Kochanski and the other girls soon find out what has happened. Kryten later turns up at Lister and Rimmer's cell claiming to have had his system repaired, gotten kicked out by the girls and being reclassified as a man. He then tells Lister that Kochanski is being allowed out so she can go on a date with her ex-boyfriend. Kryten offers to help Lister trash his quarters, however Dave soon finds he has trashed Warden Ackerman's quarters, who is on his way back with his own date for the evening. In reality, Kryten hadn't had his system repaired nor had he been kicked out by the girls ... all this is being shown on Krytie TV. With the appeal on the line Lister, with Rimmer's help, rushes to fix the room up before Ackerman returns.
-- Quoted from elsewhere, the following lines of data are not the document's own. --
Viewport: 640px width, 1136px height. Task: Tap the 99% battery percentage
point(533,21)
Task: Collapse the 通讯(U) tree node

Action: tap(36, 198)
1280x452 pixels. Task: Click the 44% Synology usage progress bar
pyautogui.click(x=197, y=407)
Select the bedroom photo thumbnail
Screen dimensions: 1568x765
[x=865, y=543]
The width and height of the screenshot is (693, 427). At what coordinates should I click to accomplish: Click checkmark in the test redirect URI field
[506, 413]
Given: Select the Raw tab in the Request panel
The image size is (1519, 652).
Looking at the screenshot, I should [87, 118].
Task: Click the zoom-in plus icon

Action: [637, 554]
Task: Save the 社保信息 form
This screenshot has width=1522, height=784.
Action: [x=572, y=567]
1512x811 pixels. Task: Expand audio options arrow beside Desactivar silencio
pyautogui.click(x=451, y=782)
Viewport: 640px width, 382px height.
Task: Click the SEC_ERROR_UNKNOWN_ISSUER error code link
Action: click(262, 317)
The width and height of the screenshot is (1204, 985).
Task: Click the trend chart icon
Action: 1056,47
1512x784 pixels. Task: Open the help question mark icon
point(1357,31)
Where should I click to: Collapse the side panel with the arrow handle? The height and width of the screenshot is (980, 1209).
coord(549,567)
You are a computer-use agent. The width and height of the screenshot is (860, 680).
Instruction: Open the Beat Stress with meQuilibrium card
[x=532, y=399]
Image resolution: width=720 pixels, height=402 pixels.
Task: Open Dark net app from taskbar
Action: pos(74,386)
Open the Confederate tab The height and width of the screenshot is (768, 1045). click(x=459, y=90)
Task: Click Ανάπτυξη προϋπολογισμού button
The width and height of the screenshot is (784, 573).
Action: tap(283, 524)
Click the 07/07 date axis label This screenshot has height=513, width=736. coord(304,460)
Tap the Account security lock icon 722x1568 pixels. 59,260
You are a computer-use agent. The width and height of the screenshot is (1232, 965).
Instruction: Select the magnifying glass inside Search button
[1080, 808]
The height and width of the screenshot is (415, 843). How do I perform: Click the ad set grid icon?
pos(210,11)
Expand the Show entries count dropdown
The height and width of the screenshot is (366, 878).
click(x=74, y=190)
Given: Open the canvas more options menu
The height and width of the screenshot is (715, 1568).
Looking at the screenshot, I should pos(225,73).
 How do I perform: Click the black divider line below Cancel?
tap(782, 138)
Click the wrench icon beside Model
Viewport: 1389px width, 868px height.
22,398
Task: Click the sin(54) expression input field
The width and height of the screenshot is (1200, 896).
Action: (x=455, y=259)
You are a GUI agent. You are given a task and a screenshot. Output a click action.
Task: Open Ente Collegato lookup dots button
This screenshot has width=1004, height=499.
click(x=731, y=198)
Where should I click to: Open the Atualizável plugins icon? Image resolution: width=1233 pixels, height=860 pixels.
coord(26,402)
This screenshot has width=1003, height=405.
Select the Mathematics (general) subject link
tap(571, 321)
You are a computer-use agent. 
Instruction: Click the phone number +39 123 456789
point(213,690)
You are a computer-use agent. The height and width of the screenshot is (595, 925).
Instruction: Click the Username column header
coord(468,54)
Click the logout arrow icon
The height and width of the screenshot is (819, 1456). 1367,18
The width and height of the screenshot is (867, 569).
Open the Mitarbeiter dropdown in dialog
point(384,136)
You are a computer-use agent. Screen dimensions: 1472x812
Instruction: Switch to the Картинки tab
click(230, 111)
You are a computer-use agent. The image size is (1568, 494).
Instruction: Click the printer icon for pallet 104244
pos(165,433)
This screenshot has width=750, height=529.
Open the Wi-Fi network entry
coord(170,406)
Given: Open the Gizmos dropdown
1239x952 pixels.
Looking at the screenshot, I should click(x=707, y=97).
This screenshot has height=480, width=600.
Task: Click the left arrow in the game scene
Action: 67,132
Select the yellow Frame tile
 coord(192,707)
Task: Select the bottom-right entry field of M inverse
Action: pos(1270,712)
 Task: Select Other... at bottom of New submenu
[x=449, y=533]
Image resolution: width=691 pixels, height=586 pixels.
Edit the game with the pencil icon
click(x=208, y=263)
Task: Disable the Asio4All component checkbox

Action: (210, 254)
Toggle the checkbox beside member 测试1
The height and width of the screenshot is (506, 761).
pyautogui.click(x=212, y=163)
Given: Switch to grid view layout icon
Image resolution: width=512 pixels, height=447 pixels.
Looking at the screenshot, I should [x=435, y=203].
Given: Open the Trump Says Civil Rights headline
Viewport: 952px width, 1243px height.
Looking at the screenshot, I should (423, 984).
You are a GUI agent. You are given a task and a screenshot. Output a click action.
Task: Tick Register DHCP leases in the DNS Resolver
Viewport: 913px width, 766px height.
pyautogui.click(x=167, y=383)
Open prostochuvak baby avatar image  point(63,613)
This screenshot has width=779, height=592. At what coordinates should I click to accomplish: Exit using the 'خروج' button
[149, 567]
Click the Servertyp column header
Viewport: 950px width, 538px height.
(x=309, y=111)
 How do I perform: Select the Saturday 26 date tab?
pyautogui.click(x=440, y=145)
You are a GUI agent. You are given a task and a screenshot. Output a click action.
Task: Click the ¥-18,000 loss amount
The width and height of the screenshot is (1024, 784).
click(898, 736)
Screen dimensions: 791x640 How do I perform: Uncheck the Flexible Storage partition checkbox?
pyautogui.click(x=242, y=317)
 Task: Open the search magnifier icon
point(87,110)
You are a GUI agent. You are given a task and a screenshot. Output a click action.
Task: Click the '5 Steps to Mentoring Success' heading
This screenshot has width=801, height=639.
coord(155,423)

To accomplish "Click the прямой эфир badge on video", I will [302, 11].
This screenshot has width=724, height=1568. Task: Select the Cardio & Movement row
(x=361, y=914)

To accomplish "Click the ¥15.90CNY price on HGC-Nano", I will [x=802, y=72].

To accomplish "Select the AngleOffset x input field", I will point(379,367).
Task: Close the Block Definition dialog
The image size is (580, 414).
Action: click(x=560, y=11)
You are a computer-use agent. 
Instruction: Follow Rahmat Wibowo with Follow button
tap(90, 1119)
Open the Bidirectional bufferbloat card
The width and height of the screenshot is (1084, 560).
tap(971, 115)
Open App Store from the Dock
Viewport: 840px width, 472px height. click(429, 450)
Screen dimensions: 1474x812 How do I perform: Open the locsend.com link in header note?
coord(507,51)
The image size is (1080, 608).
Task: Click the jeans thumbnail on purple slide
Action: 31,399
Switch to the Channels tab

That edition ends with Lister and Rimmer chasing Kryten down a corridor, despite Kryten's pleas that he was only trying to boost the ratings and it was 'nothing personal!'.

A couple of days later, Lister receives a letter informing him his appeal was successful but Rimmer finds out the appeal wasn't against their sentence: it was actually to allow Lister to have his guitar strings. Rimmer is devastated that after all his effort all he's managed to do is get Lister's guitar back, especially when Lister offers to write him a song.

==Production==
Originally titled "No Strings Attached" and revolving around Lister's guitar strings, this was later changed to "Krytie TV". The episode turned out to be a problematic production.

Chloë Annett fell ill during the making of the episode and the scene scheduling had to be re-organised. With minor adjustments, the episode was completed.

Guest stars included Graham McTavish as Governor Ackerman, Jake Wood as Kill Crazy, Mark Caven as Man in Film, Sarah Wateridge as Woman in Film, Clifford Barry as Guard.

==Reception==
Reviewing the VHS release in 2000 for TV Zone, Rob Morris wrote that the episode and the preceding one were the "freshest Dwarfs in a long time".

Tom Salinsky wrote in his 2025 book that it "leaves a bad taste in my mouth", and that "The big problem here is [...] that this sophisticated high-concept science fiction comedy show is suddenly relying on voyeurism for most of its laughs."
 Sophie Davis of CultBox said in 2018 that "it's very difficult to get past the unpleasant, laddish premise. It's also difficult to not come away thinking less of Lister, who claims to be in love with Kochanski but doesn't show any signs of respecting her as a person at all."